======== Excerpt
37. In Egypt, the Communist Party will be able to play an important role in the national movement, but only if it bases itself on the organised proletariat. The organisation of trade unions among the Egyptian workers, the strengthening of the class struggle and leadership in the class struggle are consequently, the first and most important tasks of the Communist Party. The greatest danger to the trade-union movement in Egypt at the present time lies in, the bourgeois nationalists getting control of the workers’ trade unions. Without a decisive struggle against their influence, a genuine class organisation of the workers is impossible. One of the essential defects of the Egyptian communists in the past has been that they have worked exclusively among the urban workers. A correct setting out of the agrarian question, the gradual drawing into the revolutionary struggle of the wide masses of agricultural workers and peasants, and the organisation of the these masses, constitutes one of the most important tasks for the party. Special attention needs to be devoted to the building up of the party itself, which is still very weak.

Northern Africa

38. In the French colonies of North Africa, the communists must carry on work in all the already existing national-revolutionary mass organisations in order to unite through them the genuine revolutionary elements on a consistent and clear platform of a fighting bloc of workers and peasants. As far as the organisation “Etoile Nord Africain” is concerned, the communists must secure that it develops, not in the form of a party, but in the form of a fighting bloc of various revolutionary organisations, collectively associating with it as a whole the trade unions of industrial and agricultural workers, peasant unions, etc. In so doing, it is necessary to guarantee the leading role of the revolutionary proletariat, and for this purpose it is necessary, above all, to develop the trade-union movement as the most important organisational mass basis for communist influence. The achievement of .an ever closer cooperation of the revolutionary sections of the white proletariat with the native working class must be our constant task. In the agrarian question, it is necessary to be able to direct the growing hatred of the village population, evoked by the policy of expropriation conducted by French imperialism into the channels of useful organised struggle (improved organisation of strikes of agricultural workers, strengthening of unions of agricultural workers in Algiers, etc.). The communist organisation in each individual country must attract into its ranks in the first place native workers, fighting against any negligent attitude towards them. The communist parties, actively basing themselves on the native proletariat, must formally and in fact become independent sections of the Communist International.

The Negro Question

39. In connection with the colonial question, the Sixth Congress draws the close attention of the communist parties to the negro question. The position of the negroes varies in different countries and accordingly requires concrete investigation and analysis. The territories, in which compact negro masses are to be found, can be divided according to their general features into the following groups:

  1. The United States and some South-American countries, in which the compact negro masses constitute a minority in relation to the white population.
  2. The Union of South Africa, where the negroes are the majority in relation to the white colonists.
  3. The negro states which are actually colonies or semi-colonies of imperialism (Liberia, Haiti, San-Domingo).
  4. The whole of Central Africa divided into the colonies and mandated territories of various imperialist powers (Great Britain, France, Portugal, etc.). The tasks of the communist parties have to be defined in their dependence on the concrete situation.
================
======== Entries
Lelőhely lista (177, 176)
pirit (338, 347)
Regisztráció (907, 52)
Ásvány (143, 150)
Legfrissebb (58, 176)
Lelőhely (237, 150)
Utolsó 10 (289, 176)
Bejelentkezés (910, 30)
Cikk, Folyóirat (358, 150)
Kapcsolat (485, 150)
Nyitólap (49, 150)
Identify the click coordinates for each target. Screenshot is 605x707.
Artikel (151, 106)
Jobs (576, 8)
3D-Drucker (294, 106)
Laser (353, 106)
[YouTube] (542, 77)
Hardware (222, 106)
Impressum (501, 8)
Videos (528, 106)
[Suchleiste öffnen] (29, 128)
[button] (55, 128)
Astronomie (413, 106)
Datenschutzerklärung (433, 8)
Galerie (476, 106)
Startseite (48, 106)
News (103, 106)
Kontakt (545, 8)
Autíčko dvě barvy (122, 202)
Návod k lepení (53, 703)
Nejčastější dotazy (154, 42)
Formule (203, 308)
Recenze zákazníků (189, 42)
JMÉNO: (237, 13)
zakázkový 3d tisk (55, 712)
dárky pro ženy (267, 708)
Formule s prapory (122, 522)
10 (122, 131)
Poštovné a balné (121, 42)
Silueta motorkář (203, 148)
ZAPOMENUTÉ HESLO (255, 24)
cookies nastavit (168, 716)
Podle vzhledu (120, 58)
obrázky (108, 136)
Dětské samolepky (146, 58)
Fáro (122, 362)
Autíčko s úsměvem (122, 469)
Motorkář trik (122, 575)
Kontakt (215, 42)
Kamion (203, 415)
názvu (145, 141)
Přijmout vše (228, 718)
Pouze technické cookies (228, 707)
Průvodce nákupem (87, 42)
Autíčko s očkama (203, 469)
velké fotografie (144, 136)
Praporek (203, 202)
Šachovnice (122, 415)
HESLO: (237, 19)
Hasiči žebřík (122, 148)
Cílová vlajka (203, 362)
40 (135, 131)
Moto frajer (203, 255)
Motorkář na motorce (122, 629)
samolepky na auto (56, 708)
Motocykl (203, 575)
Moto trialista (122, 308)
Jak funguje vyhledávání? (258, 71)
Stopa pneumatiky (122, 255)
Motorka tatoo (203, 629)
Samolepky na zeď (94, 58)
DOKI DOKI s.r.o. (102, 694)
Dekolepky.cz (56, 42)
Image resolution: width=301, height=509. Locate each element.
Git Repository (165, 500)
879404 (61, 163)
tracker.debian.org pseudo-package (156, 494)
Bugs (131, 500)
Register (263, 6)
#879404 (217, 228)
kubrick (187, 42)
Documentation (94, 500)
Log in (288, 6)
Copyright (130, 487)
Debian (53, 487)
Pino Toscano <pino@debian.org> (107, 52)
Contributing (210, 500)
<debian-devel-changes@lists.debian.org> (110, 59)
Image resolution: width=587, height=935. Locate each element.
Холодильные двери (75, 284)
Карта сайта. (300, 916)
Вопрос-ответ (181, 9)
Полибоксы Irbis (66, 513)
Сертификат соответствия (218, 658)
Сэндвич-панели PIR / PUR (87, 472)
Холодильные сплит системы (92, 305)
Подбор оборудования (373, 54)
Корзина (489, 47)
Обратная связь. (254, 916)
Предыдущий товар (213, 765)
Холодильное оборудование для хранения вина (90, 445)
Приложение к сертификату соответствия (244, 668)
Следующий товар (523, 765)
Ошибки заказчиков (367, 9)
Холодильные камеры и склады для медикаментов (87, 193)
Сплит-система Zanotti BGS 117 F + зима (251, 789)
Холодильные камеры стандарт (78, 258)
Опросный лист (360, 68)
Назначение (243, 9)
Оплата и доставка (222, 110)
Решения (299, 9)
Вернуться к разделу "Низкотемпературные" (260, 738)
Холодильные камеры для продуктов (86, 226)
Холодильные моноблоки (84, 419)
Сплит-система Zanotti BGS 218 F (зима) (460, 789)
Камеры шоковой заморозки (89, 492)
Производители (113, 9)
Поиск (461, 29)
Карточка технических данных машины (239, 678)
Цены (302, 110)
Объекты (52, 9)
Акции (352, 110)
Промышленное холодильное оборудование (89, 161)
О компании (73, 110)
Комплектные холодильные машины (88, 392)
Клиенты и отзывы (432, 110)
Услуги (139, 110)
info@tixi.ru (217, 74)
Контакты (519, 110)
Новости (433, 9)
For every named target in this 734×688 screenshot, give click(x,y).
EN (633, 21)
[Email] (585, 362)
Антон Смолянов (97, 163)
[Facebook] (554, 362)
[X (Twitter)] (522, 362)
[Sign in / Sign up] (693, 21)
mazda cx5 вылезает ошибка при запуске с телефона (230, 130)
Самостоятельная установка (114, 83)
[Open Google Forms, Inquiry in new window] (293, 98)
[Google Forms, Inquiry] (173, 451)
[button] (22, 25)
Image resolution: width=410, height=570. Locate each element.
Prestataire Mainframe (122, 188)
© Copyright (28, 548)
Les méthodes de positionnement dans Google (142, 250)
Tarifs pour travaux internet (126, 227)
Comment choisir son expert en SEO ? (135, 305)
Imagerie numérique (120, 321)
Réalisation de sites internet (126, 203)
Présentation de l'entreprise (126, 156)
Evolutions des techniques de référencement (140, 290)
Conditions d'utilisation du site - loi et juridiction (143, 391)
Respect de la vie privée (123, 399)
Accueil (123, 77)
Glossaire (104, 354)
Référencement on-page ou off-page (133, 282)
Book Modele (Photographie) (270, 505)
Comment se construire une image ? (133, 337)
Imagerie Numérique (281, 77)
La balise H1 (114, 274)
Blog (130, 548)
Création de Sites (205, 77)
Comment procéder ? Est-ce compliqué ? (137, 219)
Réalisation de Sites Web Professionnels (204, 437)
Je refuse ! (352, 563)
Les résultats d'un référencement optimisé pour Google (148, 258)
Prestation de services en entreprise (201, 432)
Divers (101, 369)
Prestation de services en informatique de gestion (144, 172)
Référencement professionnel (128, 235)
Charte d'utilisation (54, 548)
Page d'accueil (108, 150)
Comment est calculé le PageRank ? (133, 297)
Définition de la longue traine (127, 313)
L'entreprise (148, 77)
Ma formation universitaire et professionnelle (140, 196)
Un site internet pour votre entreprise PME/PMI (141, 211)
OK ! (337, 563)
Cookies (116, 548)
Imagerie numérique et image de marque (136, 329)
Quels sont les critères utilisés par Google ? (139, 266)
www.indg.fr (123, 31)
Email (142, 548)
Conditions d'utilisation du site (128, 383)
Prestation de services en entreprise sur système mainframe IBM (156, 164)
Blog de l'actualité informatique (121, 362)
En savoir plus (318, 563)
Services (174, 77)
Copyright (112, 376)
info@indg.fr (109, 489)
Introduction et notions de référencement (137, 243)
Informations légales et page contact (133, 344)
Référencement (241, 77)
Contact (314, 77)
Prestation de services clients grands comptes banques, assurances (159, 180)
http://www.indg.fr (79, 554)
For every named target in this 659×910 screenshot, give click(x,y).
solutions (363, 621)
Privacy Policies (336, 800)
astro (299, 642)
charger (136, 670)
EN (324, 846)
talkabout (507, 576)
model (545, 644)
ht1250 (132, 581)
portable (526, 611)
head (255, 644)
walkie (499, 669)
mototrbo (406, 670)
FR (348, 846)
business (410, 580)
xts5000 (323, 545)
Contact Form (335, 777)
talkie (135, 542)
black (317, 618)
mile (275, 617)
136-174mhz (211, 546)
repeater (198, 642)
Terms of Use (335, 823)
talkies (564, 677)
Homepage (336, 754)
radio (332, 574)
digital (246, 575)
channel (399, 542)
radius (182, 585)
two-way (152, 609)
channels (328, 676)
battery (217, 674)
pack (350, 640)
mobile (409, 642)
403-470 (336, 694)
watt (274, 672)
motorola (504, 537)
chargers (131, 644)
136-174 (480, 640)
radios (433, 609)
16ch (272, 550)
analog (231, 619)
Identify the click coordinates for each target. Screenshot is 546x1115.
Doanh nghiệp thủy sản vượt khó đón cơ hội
================
▶ **Exercise goal**:
In the excerpt on communist tasks in Egypt and Africa, what is named as the greatest danger to the Egyptian trade-union movement at that time?

▶ **Answer to this exercise**:
The bourgeois nationalists getting control of the workers' trade unions.